● Prezentowany fragment
★ ★ ★

Bez Polski nie byłoby upadku Muru Berlińskiego. To Solidarność zapoczątkowała upadek komunizmu w Europie Środkowo-Wschodniej. I choć w Muzeum Muru Berlińskiego można znaleźć informacje o Lechu Wałęsie, pierwszych częściowo wolnych wyborach z czerwca 1989 roku, a podczas obchodów 25. rocznicy upadku muru to Lech Wałęsa przewracał pierwszy klocek z wielkiego domina symbolizującego władze komunistyczne w krajach bloku wschodniego, jednak to Berliński Mur stał się dla świata symbolem zimnej wojny. "Przegraliśmy wojnę na symbole" – mówi w rozmowie z reporterką RMF FM Anetą Łuczkowską Agnieszka Kuchcińska-Kurcz z Centrum Dialogu "Przełomy" ze Szczecina.
Aneta Łuczkowska: Mamy właśnie 30. rocznicę upadku, a w zasadzie otworzenia przejść granicznych w Murze Berlińskim. To symbol zimnej wojny, symbol końca zimnej wojny, ale nie byłoby przecież upadku muru bez wydarzeń w Polsce?

★ ★ ★

● Zapisane dane
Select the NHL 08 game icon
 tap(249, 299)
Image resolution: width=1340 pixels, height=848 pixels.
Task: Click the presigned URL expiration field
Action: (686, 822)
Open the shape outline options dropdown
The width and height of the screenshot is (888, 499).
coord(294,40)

★ ★ ★

● Cele
A. Przepisz z tekstu o upadku Muru Berlińskiego fragment od słów „Bez Polski nie” do słów „wydarzeń w Polsce?” włącznie.
B. Z jakiej instytucji pochodzi Agnieszka Kuchcińska-Kurcz według tekstu o upadku Muru Berlińskiego?

● Odpowiedzi
A.
Bez Polski nie byłoby upadku Muru Berlińskiego. To Solidarność zapoczątkowała upadek komunizmu w Europie Środkowo-Wschodniej. I choć w Muzeum Muru Berlińskiego można znaleźć informacje o Lechu Wałęsie, pierwszych częściowo wolnych wyborach z czerwca 1989 roku, a podczas obchodów 25. rocznicy upadku muru to Lech Wałęsa przewracał pierwszy klocek z wielkiego domina symbolizującego władze komunistyczne w krajach bloku wschodniego, jednak to Berliński Mur stał się dla świata symbolem zimnej wojny. "Przegraliśmy wojnę na symbole" – mówi w rozmowie z reporterką RMF FM Anetą Łuczkowską Agnieszka Kuchcińska-Kurcz z Centrum Dialogu "Przełomy" ze Szczecina.
Aneta Łuczkowska: Mamy właśnie 30. rocznicę upadku, a w zasadzie otworzenia przejść granicznych w Murze Berlińskim. To symbol zimnej wojny, symbol końca zimnej wojny, ale nie byłoby przecież upadku muru bez wydarzeń w Polsce?

B. Z Centrum Dialogu „Przełomy” ze Szczecina.